Traditional Deployment Issues
- Physical Servers: Running apps on physical servers led to resource allocation problems.
- No defined resource boundaries caused one app to dominate resources, impacting others.
- Solution: Run each app on a separate server, but this was unscalable, underutilized resources, and costly.
Virtualization
- Definition: Creating virtual versions of OS, servers, storage, or network resources without physical existence.
- Uses software to simulate hardware, enabling multiple OS and apps on one server.
- Types:
- Network Virtualization: Divides bandwidth into secure, assignable channels for improved speed, availability, and security.
- Storage Virtualization: Pools multiple storage devices into a single, centrally managed device.
- Benefits: Appears local, combines small volumes into one, enhances reliability/performance, supports all OS, offers high availability, disaster recovery.
- Data Virtualization: Aggregates data from various sources into a single virtual view.
- Benefits: Abstracts technical details (location, structure), connects multiple sources, federates data, delivers as needed.
- Desktop Virtualization: Isolates desktop OS from endpoint, supports remote access, includes shared hosted desktops (e.g., Microsoft Remote Desktop Services).
- Application Virtualization: Runs apps separately from devices, simplifying IT management (install, patch, update once).
- Hardware Virtualization: Creates virtual machines (VMs) acting as real computers with their own OS.
- Example: A Windows machine hosting a VM running Ubuntu Linux.
Docker Swarm
- Definition: A container orchestration engine for managing multiple Docker Engines across hosts.
- Built using SwarmKit, secure by default, allows declaring apps as stacks of services.
- Swarm Structure:
- Nodes: Instances of Docker Engine in the swarm.
- Manager Node: Dispatches tasks, manages orchestration, and cluster state; elects a leader.
- Worker Node: Executes tasks assigned by managers, reports task status via an agent.
- Services: Define tasks to run on nodes, specify container image and commands.
- Tasks: Atomic units carrying a container and commands, assigned to nodes, non-migratory.
- Features:
- Integrated cluster management, decentralized design, declarative service model.

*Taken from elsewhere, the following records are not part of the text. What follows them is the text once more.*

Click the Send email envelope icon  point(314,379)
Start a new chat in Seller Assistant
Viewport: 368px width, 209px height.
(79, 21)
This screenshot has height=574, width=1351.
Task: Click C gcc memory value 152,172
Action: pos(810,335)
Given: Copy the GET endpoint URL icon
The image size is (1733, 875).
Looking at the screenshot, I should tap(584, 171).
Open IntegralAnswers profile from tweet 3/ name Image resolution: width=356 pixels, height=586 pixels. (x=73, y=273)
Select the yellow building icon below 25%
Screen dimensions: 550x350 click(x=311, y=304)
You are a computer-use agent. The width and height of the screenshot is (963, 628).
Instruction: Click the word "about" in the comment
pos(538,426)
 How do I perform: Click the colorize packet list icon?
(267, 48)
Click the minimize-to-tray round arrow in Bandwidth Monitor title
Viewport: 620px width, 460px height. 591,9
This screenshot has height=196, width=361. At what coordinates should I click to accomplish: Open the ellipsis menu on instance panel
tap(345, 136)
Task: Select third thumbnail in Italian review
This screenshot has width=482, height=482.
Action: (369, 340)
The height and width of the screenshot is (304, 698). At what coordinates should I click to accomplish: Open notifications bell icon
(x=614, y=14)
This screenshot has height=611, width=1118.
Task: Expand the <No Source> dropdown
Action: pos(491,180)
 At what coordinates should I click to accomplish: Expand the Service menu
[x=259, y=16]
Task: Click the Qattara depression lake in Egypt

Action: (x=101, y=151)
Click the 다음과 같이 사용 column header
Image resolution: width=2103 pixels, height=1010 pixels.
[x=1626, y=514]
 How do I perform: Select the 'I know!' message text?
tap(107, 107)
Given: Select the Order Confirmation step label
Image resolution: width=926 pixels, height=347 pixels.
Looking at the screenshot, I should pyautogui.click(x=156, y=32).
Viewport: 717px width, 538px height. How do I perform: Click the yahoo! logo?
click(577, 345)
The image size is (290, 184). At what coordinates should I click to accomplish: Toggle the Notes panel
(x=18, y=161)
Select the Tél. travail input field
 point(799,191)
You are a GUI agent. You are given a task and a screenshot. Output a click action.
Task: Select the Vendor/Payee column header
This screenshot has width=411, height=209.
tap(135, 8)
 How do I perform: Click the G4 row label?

- Supports scaling, desired state reconciliation, multi-host networking, service discovery, load balancing, secure by default, rolling updates.
- Swarm Setup:
- Requires Docker Engine 1.12+.
- Ports: TCP 2371 (cluster management), TCP/UDP 7946 (node communication), UDP 4789 (overlay network).
- Commands:
- Initialize swarm:
docker swarm init --advertise-addr <MANAGER-IP>
- Check swarm status:
docker info
- List nodes:
docker node ls
- Get worker join token:
docker swarm join-token worker
- Join swarm:
docker swarm join --token <token>
- Overlay Network:
- Built on host networks, enables secure container communication.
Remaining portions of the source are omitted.